# Walsh was unsure about Jennings



## USSKittyHawk (Jul 22, 2005)

> Tonight the Knicks face the point guard they passed over in the draft, Milwaukee's Brandon Jennings, who is off to a quick start. Knicks president Donnie Walsh says he was unsure about Jennings and that is why they didn't select him.
> 
> "I couldn't get a feel for his game," Walsh told the New York Daily News. "Jordan Hill was way up on our list. One scout said he thought Brandon Jennings was very good. I said, 'If he's that good you should come in my door every five minutes and tell me.'"


http://insider.espn.go.com/nba/features/rumors

Walsh, maybe you should have listen to your scout.

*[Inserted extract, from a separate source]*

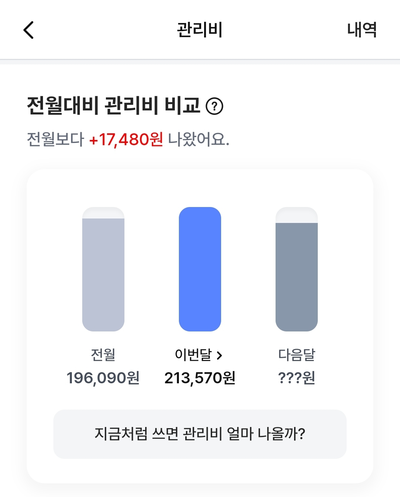Tap the 196,090원 previous month amount
400x497 pixels.
coord(103,378)
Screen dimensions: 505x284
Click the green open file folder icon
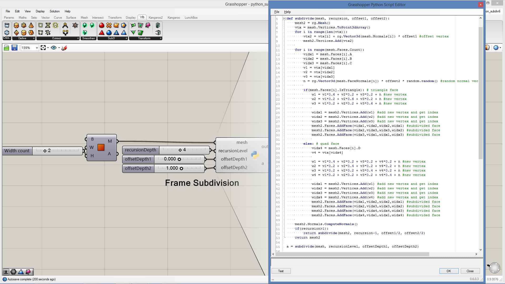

It would have been nice to have drafted an NBA ready player now instead of someone who is going to rot on the bench.


----------



## Krstic All-Star (Mar 9, 2005)

He was unsure about Jennings, not sold on Sessions, not willing to pay for Jason Kidd...


----------



## ChosenFEW (Jun 23, 2005)

unsure about jennings but positive about J. Hill?

hill isn't very impressive. and I would've gambled on the PG knowing that free agency is going to have a couple of forwards there. 

Right now, it's looking like walsh dropped the ball on that 1


----------



## Da Grinch (Aug 17, 2002)

i'm willing to wait on hill, guys who come to the league with his skillsets tend to be very good in the nba ( good jumpshots, active rebounder, good athlete) he is just completely clueless on how to play with such a weight/strength disadvantage ...i wouldn't even have him on the bench until he put on 15 pounds of muscle...i'd have in the D-league somewhere .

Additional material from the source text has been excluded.